元・副会長のCinema Days

映画の感想文を中心に、好き勝手なことを語っていきます。

「キャラメル」

2009-06-05 06:28:10 | 映画の感想(か行)

 (英題:Caramel )どうにも居心地が悪い。これは、散りばめられたエピソードがどれも完結せず、空中分解したまま放置されたことによる。もちろん、結末を付けないこと自体が悪いというのではない。明確なエンディングを迎えなくても、観客に対する訴求力の大きい映画は作れる。しかし本作は物語を途中で放り出したとしか思えない。こんな体たらくではとても評価できない。

 レバノンの首都ベイルートを舞台にした女たちのドラマ。とあるエステサロン(美容院)の従業員や常連客、近所の住人など5人の女たちが主人公。彼女たちはいずれも悩みを抱え、次なる一歩になかなか踏み出せないでいる。その屈託の描出は申し分ない。観ていて身につまされるシーンもある。

 タイトルの『キャラメル』とは砂糖を煮詰めて作る例の甘い菓子のことだが、当地では出来たばかりで軟らかいキャラメルを脱毛ワックス代わりに使うらしい。これは実に痛いと思うのだが(爆)、その“甘いけど痛い”という素材を登場人物達の甘辛い人生のメタファーとして機能させようとしている。

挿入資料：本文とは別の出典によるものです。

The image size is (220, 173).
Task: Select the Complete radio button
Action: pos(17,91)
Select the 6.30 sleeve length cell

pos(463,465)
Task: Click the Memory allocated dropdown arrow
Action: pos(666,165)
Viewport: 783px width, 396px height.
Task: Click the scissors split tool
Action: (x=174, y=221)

これは良いと思う。

 しかし、前述のように彼女たちが何をどのようにして内面で決着を付け、最後はああいう行動に走ったのか、まったく述べられていない。明示どころか暗示もなし。これで作劇を組み立てたと言えるのか。さらに、ビデオ上映であったことが大いに萎えた。しかも、この画質の荒さは断じてブルーレイディスクなどの高精細フォーマットではなくDVDレベルである。こんなのを金取って上映する神経が分からない。いずれにしろ作品の低調ぶりを象徴していたと言えよう。

 あまりケナすのも何なので褒める点を二つあげたい。一つはレバノンの文化と風俗。地中海沿いの小国だがイスラエルと南で国境を接しており、昔から紛争が絶えない。民族的にはアラブ系のはずだが、キリスト教徒が3割以上いるらしく、劇中でもそれが示されていた。そしてフランス領になったこともあるのでフランス語が日常会話の端々に現れる。普段なじみのない国だけに、大いに興味深かった。

 二つ目は監督・脚本のナディーン・ラバキーだ。若手の女流で、映画の中でも不倫に走るエステサロンのオーナーに扮しているのだが、これが凄い美人なのである。もちろん、普段は女優でたまにメガホンを取るといったスタンスではなく、監督が本業(長編はこれが初めて)。おそらくは現役の女流映画監督の中では世界一ルックスが良いと思う。・・・・というか、本作の出来からして、今後は監督よりも演技者としての仕事を増やした方がいいのではないだろうか。